Each line in the material below, starting at the one that contains "Go to Invoices in the sidebar menu" and ending at the one that contains "Where should I", should be repeated exactly; the pictures should not.
++++++++++
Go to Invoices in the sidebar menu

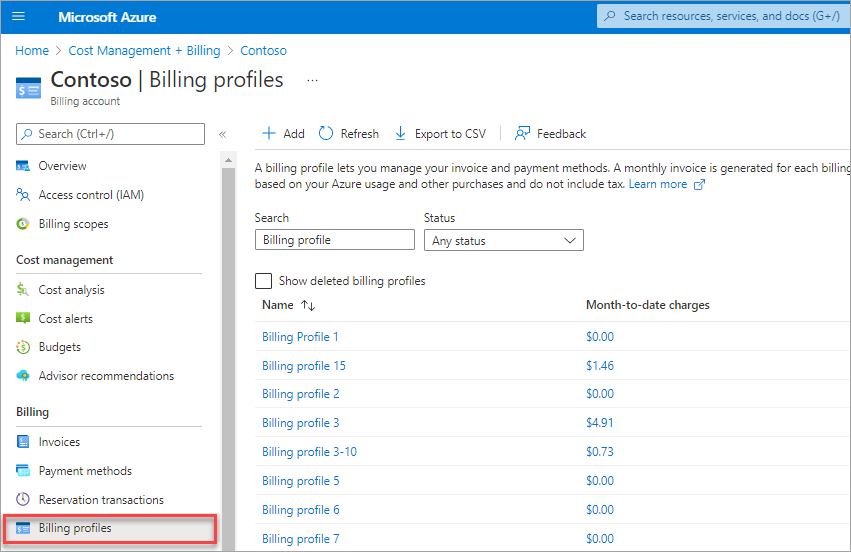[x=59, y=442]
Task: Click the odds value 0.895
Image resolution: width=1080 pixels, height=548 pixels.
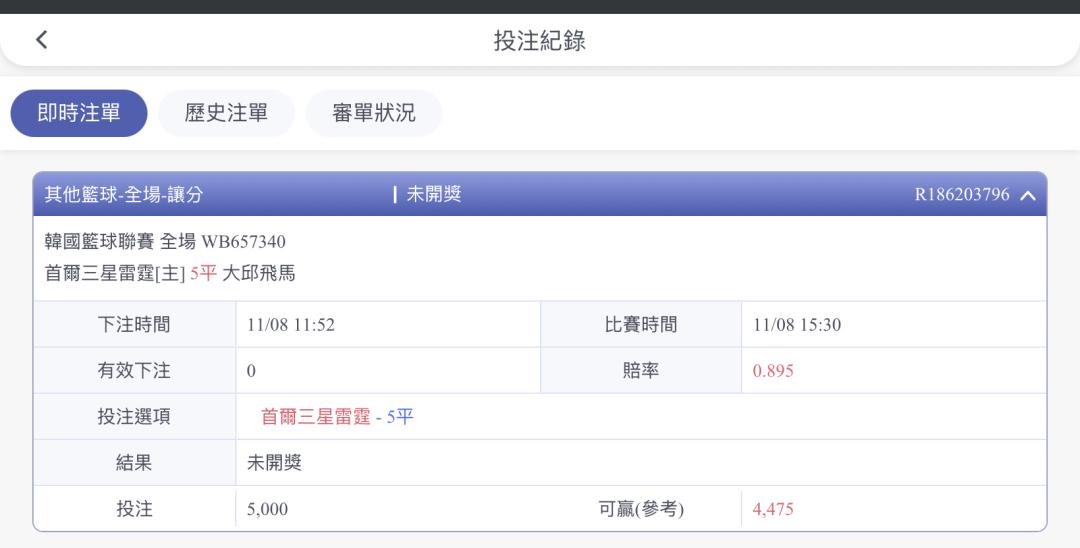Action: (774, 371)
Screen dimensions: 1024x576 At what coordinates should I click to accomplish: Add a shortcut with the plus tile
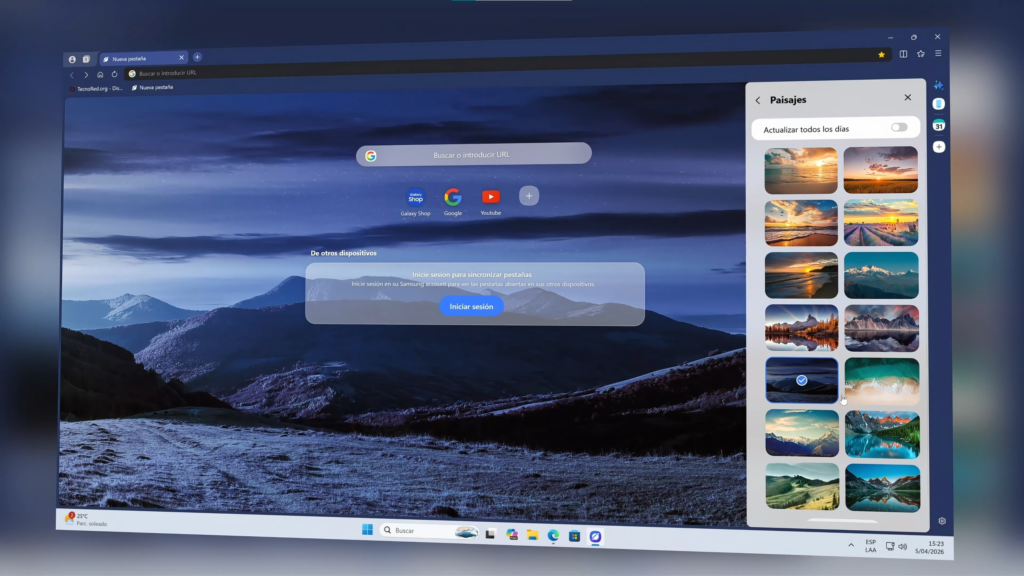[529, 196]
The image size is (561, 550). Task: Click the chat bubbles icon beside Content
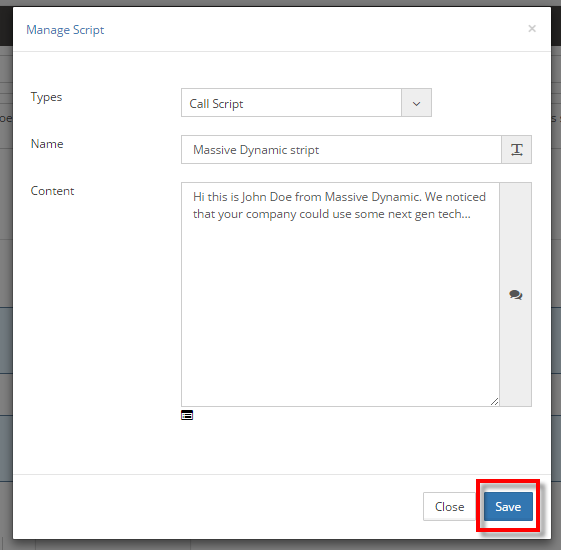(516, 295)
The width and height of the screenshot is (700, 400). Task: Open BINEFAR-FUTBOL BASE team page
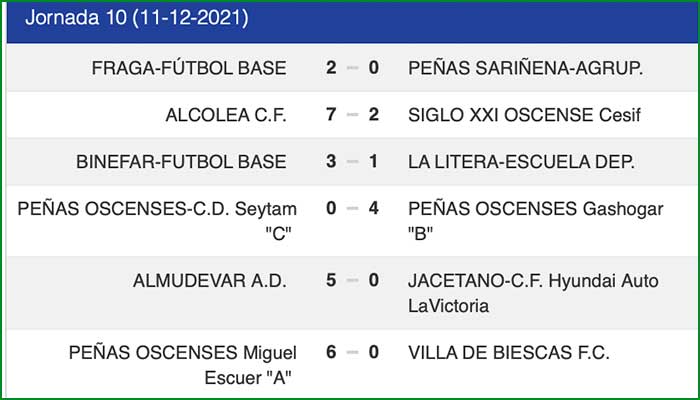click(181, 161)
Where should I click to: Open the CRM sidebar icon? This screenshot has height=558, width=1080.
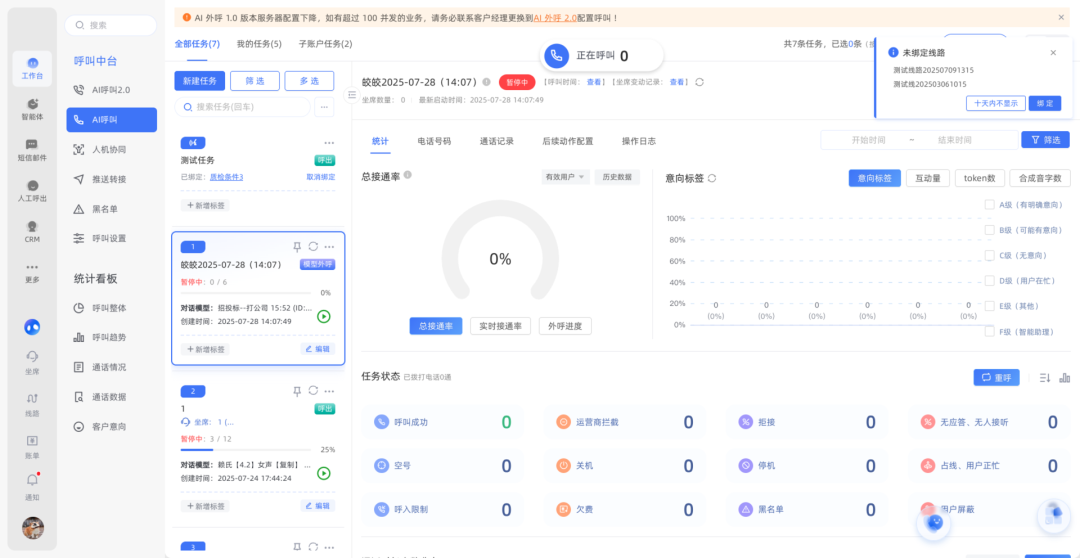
++++++++++
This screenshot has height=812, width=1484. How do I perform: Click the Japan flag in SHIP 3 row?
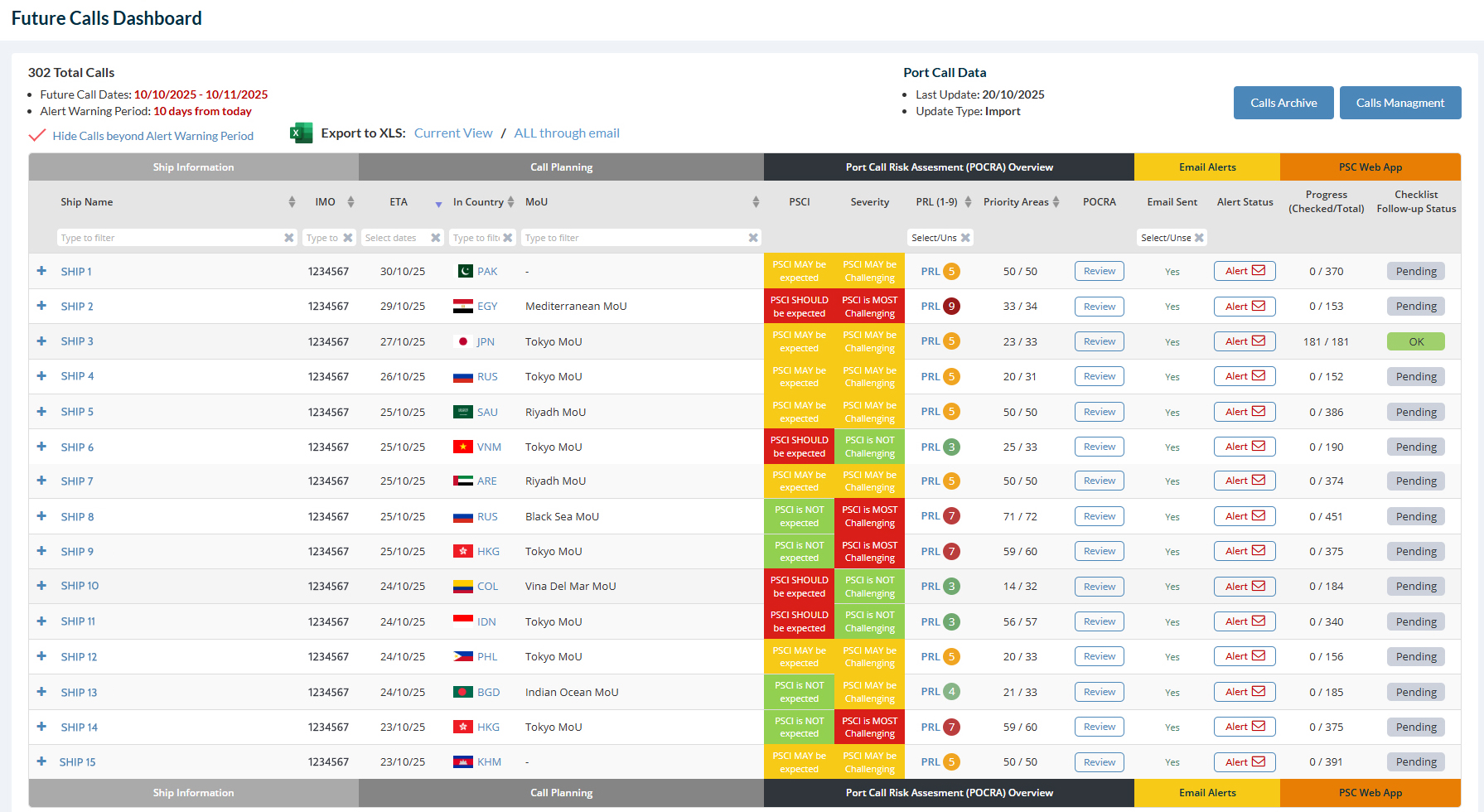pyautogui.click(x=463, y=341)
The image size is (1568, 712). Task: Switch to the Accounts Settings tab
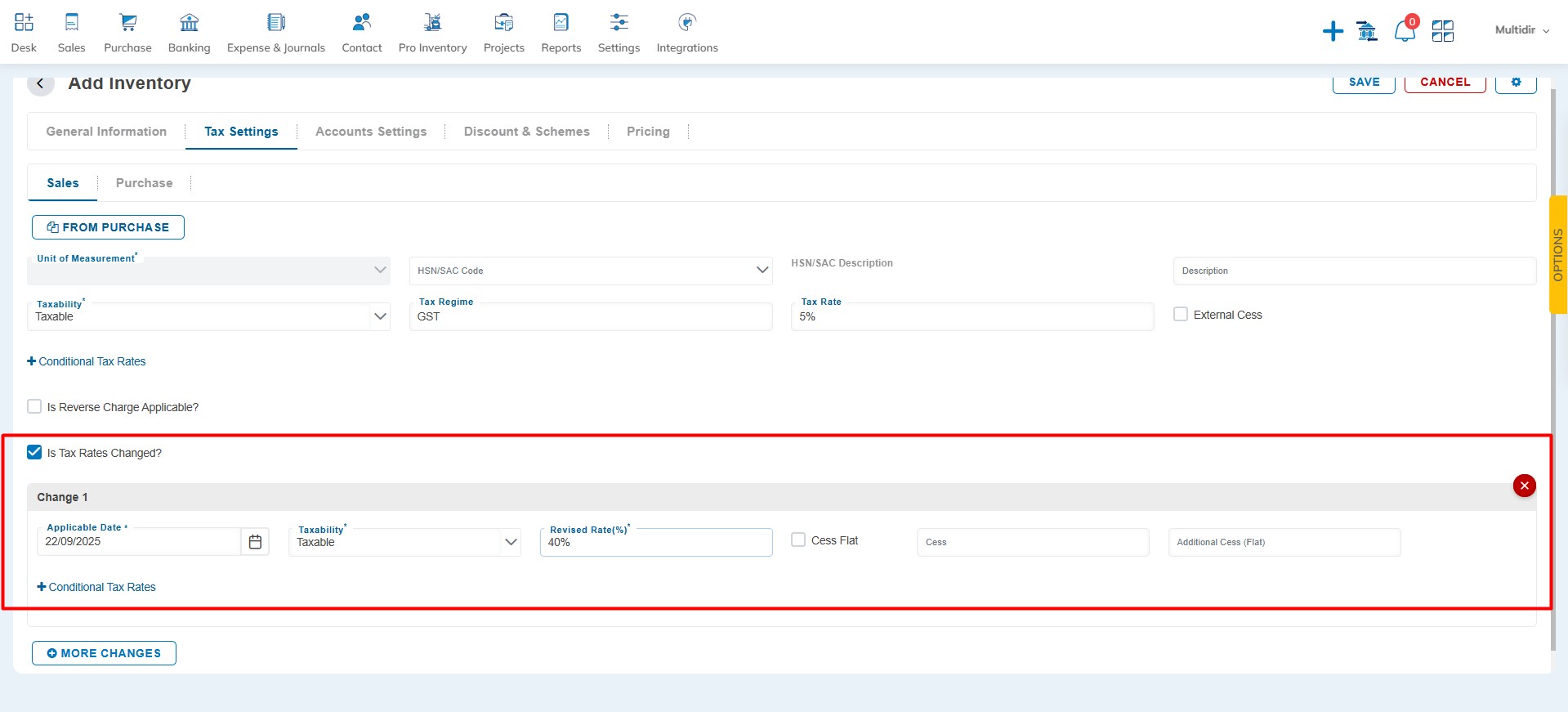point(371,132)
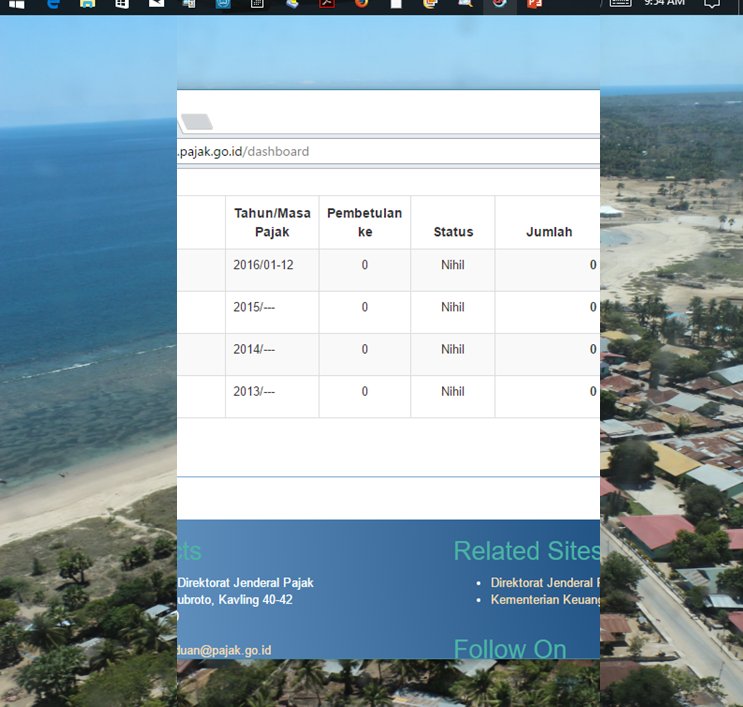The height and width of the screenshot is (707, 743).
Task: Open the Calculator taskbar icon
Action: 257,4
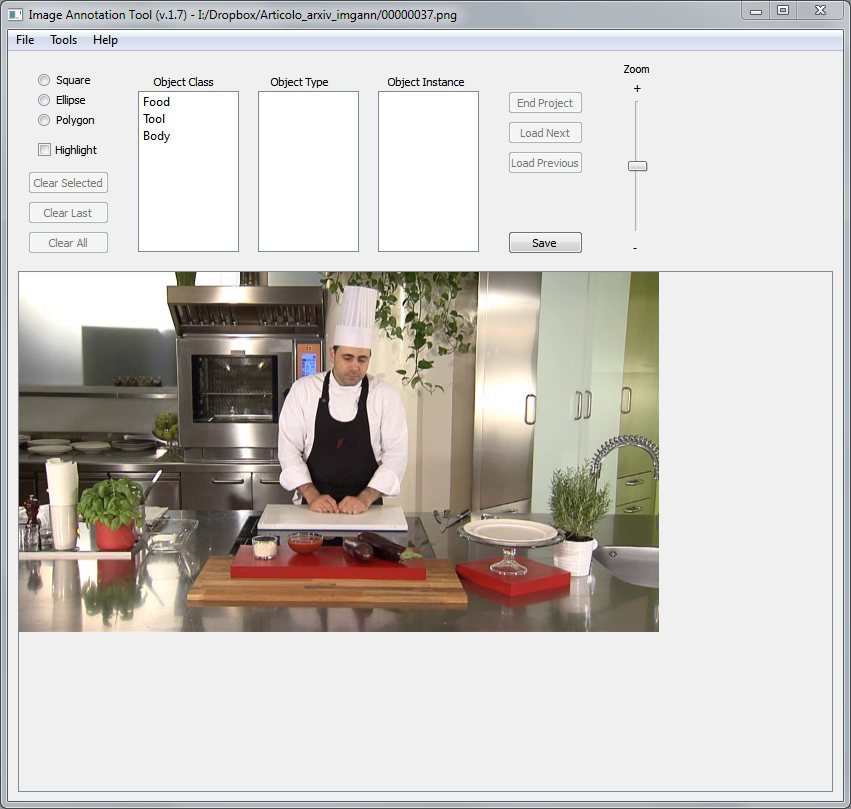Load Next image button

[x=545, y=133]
++++++++++
* Your solution
Go to Invoices in the sidebar menu

[x=59, y=442]
Task: Click the odds value 0.895
Image resolution: width=1080 pixels, height=548 pixels.
Action: (774, 371)
Screen dimensions: 1024x576 At what coordinates should I click to accomplish: Add a shortcut with the plus tile
[529, 196]
The image size is (561, 550). Task: Click the chat bubbles icon beside Content
(516, 295)
The width and height of the screenshot is (700, 400). Task: Open BINEFAR-FUTBOL BASE team page
click(181, 161)
Where should I click to: Open the CRM sidebar icon? This screenshot has height=558, width=1080.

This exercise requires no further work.